In verità, tutte gli specialisti e le associazioni scienti che interpellate, dicono che la legislazione sui controlli medici degli sportivi in Italia è molto accurata ed avanzata.
L’esame della pericolosità dello sport praticato, per l’individuo che sceglie di intraprenderlo, è essenziale, per evitare fenomeni di morte improvvisa da sport (fenomeno comunque non frequente).
Le cause di questa grave manifestazione sono estremamente variabili e dipendono dalla popolazione in esame. Prevalgono le malattie congenite in età giovanile e quelle degenerative in età più avanzata.
La degenerazione papilacea della parete del ventricolo dx che si assottiglia e si dilata sottoponendo il soggetto a rischio di angina. Esistono due forme di questa patologia, una geneticamente determinata, l’altra come conseguenza di interventi chirurgici eseguiti in età giovanile. Tra gli atleti è responsabile del 22% dei decessi.
Le aritmie vengono divise in atriali o ventricolari, oppure vengono distinte in bradiaritmie, la cui evidenza è un rallentamento esagerato del battito cardiaco, e in tachicardie, che provocano invece un’accelerazione anche esasperata del battito. Le forme atriali sono genericamente identificate come benigne, benché alcune siano estremamente invalidanti, per esempio le tachicardie parossistiche. Difficilmente comunque queste patologie possono portare a morte improvvisa, a meno che non sussistano delle particolari anomalie nelle vie di conduzione, come la cosiddetta sindrome WPW, che provoca una desincronizzazione elettrica del ventricolo.
Comunque, va detto, che la morte cardiaca improvvisa da sport è evento infrequente rispetto al numero degli sportivi e tra i fattori scatenanti il più importante è rappresentato dall’ischemia, cioè il mancato afflusso di sangue in una zona del muscolo cardiaco.

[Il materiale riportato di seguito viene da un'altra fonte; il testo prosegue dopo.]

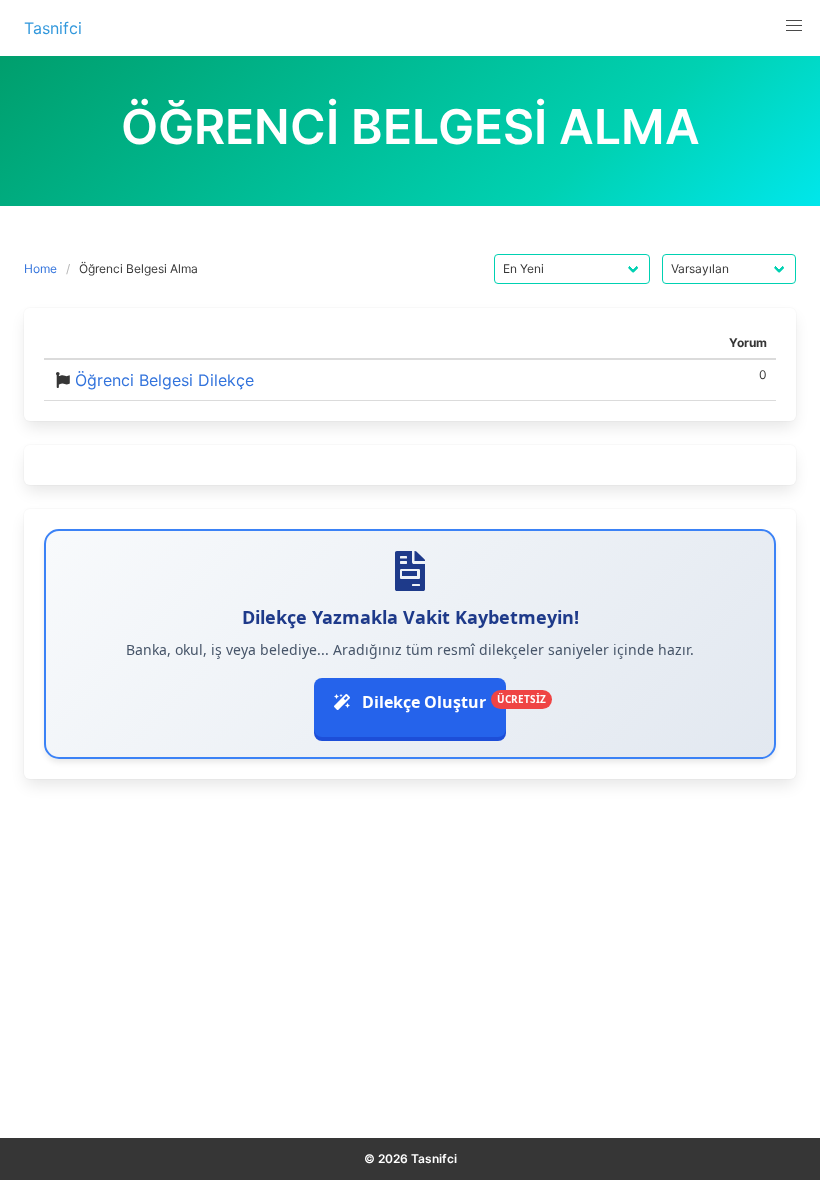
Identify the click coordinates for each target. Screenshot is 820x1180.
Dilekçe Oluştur (432, 702)
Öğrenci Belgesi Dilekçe (164, 380)
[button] (794, 26)
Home (40, 268)
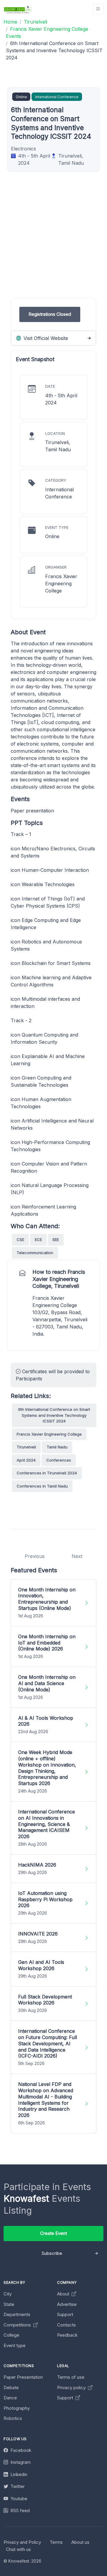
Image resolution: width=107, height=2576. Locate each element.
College (11, 2335)
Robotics (13, 2418)
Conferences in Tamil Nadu (42, 1486)
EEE (56, 1239)
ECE (38, 1239)
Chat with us (18, 2549)
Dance (10, 2398)
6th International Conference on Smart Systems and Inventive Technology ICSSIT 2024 (54, 1415)
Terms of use (70, 2377)
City (8, 2294)
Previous (35, 1556)
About (63, 2294)
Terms (56, 2542)
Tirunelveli (26, 1447)
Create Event (53, 2233)
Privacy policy (72, 2387)
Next (77, 1556)
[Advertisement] (53, 244)
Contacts (66, 2325)
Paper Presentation (23, 2377)
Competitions (18, 2325)
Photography (17, 2408)
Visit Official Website (45, 338)
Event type (15, 2345)
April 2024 (26, 1460)
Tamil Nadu (57, 1447)
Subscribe (52, 2253)
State (9, 2304)
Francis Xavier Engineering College (49, 1434)
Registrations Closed (50, 314)
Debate (11, 2387)
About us (80, 2542)
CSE (20, 1239)
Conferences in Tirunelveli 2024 (47, 1473)
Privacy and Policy (22, 2542)
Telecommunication (35, 1252)
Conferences (58, 1460)
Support (65, 2314)
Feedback (67, 2335)
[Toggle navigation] (98, 9)
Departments (17, 2314)
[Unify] (18, 9)
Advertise (67, 2304)
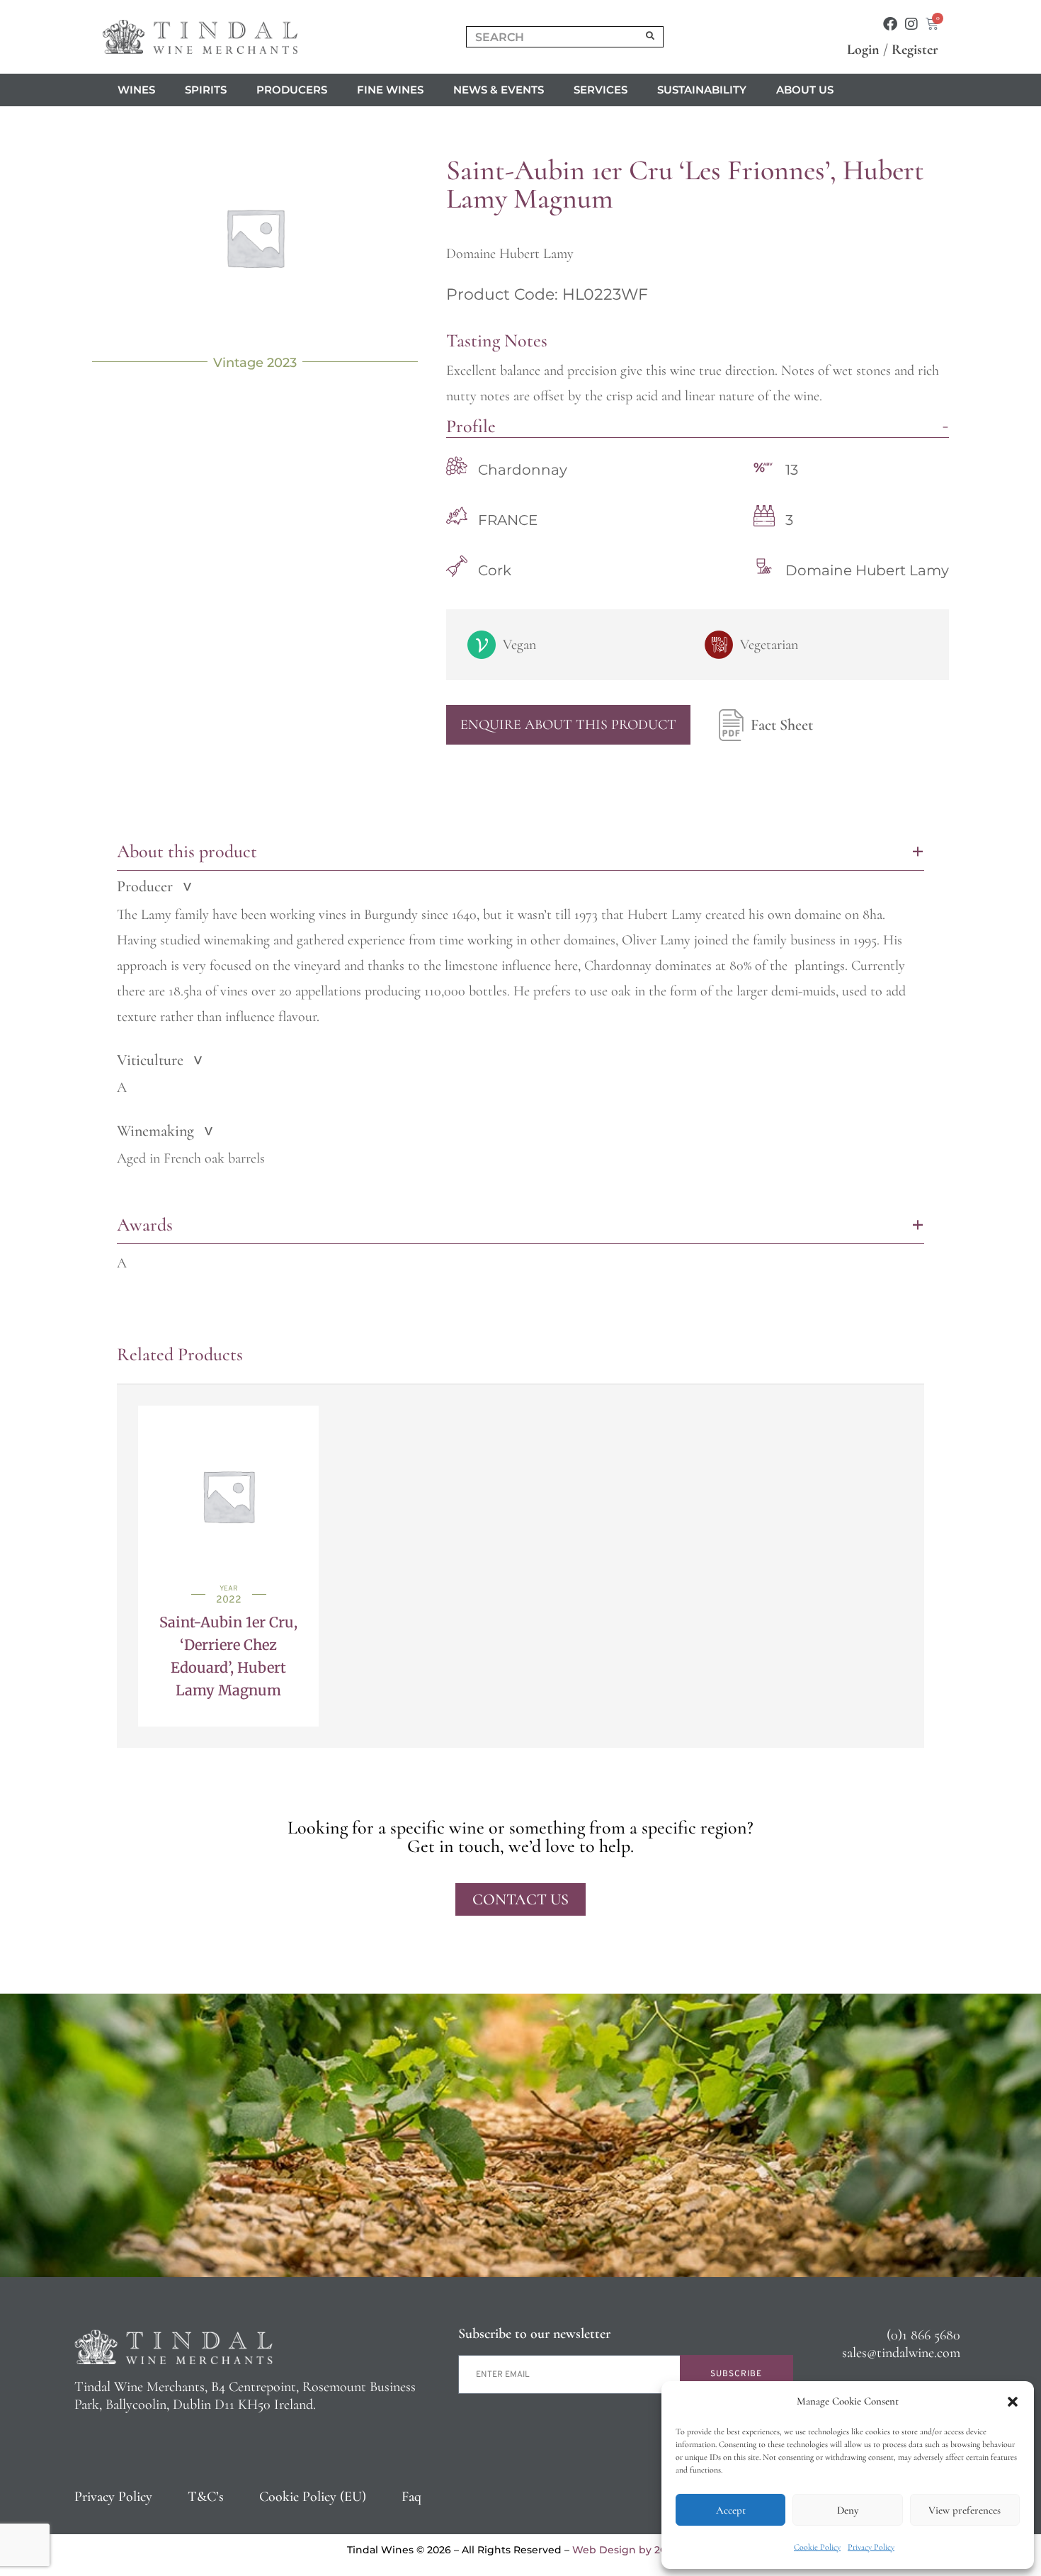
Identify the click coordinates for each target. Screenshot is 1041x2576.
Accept (731, 2510)
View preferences (964, 2510)
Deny (847, 2510)
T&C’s (206, 2496)
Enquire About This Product (568, 724)
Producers (291, 89)
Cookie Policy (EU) (312, 2496)
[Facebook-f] (890, 24)
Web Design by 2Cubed (633, 2549)
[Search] (651, 37)
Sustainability (701, 89)
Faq (411, 2496)
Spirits (206, 89)
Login (863, 49)
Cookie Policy (817, 2547)
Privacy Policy (871, 2547)
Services (600, 89)
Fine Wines (390, 89)
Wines (136, 89)
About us (805, 89)
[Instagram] (911, 24)
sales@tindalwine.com (901, 2352)
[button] (1013, 2402)
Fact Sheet (782, 725)
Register (915, 49)
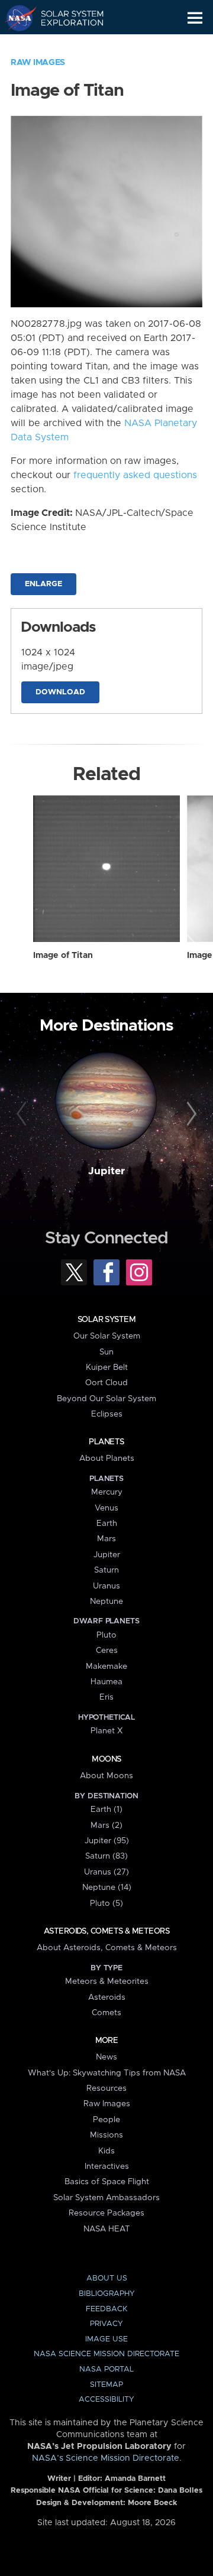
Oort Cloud (106, 1383)
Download (60, 692)
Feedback (106, 2309)
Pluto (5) (106, 1903)
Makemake (106, 1666)
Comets (106, 2013)
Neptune (106, 1601)
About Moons (106, 1776)
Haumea (106, 1682)
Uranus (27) (106, 1872)
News (106, 2057)
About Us (106, 2278)
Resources (106, 2088)
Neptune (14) (106, 1887)
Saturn (106, 1570)
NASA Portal (106, 2369)
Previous (23, 1114)
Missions (106, 2135)
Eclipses (106, 1414)
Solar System (106, 1319)
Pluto (106, 1635)
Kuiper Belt (107, 1367)
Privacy (106, 2324)
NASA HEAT (106, 2229)
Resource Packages (106, 2213)
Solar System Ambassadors (106, 2198)
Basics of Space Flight (106, 2182)
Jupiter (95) (107, 1841)
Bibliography (107, 2294)
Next (190, 1114)
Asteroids (106, 1997)
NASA (16, 17)
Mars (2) (106, 1825)
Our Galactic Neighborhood (65, 45)
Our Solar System (106, 1336)
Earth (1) (106, 1809)
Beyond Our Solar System (106, 1399)
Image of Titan (63, 955)
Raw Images (38, 63)
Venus (106, 1508)
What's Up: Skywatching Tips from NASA (107, 2073)
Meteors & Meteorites (107, 1981)
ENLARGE (43, 584)
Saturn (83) (106, 1856)
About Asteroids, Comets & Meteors (107, 1948)
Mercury (106, 1492)
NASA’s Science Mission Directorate (105, 2458)
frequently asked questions (135, 475)
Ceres (107, 1650)
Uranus (106, 1586)
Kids (106, 2151)
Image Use (106, 2339)
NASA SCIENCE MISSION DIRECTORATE (106, 2354)
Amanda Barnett (135, 2479)
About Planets (106, 1458)
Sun (106, 1352)
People (106, 2120)
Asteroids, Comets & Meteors (106, 1931)
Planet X (106, 1731)
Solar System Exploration (65, 17)
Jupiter (106, 1171)
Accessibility (106, 2399)
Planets (106, 1442)
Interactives (107, 2166)
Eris (106, 1697)
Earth (106, 1523)
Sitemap (106, 2385)
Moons (106, 1759)
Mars (106, 1539)
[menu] (195, 18)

In un certo numero di soggetti, l’ischemia può manifestarsi in assenza del tipico dolore al petto (angina pectoris).
Negli sportivi, questo fenomeno, chiamato ischemia miocardica silente, è stato messo in relazione ad una diminuita percezione del dolore (o ad una soglia dolorosa più alta) dovuta ad un livello più elevato di endorfine, sostanze simili alla morfina che vengono prodotte in maggior misura durante l’esercizio fisico. In questi soggetti sintomi come “fiato corto” “malessere da sforzo” non vanno sottovalutati. Un ruolo importante può essere giocato da eventuali squilibri ionici e/o metabolici es. la disidratazione, un calo della concentrazione nel sangue di magnesio o di potassio o della glicemia (maratona, partita di calcio in un ambiente torrido).
Lo stress psichico è da tempo riconosciuto un elemento chiave nel determinare la morte improvvisa in generale e anche della MIS (prevalenza di eventi fatali nelle competizioni ufficiali rispetto agli allenamenti), notevole è quindi importanza del sistema nervoso autonomo cardiaco. La fase di recupero dopo una competizione sportiva è molto delicata ai fini della possibile insorgenza di aritmie, specie quando lo sforzo si riduce bruscamente e la frequenza cardiaca si riduce molto più velocemente è possibile l’insorgenza di aritmie marcate e sincope. Rispetto al soggetto sedentario nel soggetto allenato si ha una riduzione del tono simpatico a riposo con ipervagotonia e a parità di intensità dello sforzo, un minore aumento del tono simpatico. Questo “adattamento” esercita un effetto protettivo”.
In definitiva, ci dice la scienza, la MIS è un evento raro legato nella maggioranza dei casi a malattie cardiache a decorso silente, che minano alla stabilità del cuore e che, in presenza di uno o più fattori scatenanti, sono in grado di provocare un’aritmia mortale. Tali malattie sono di difficile diagnosi ed inoltre “disperse” in un gran numero di soggetti sani che praticano attività sportive agonistiche e non agonistiche.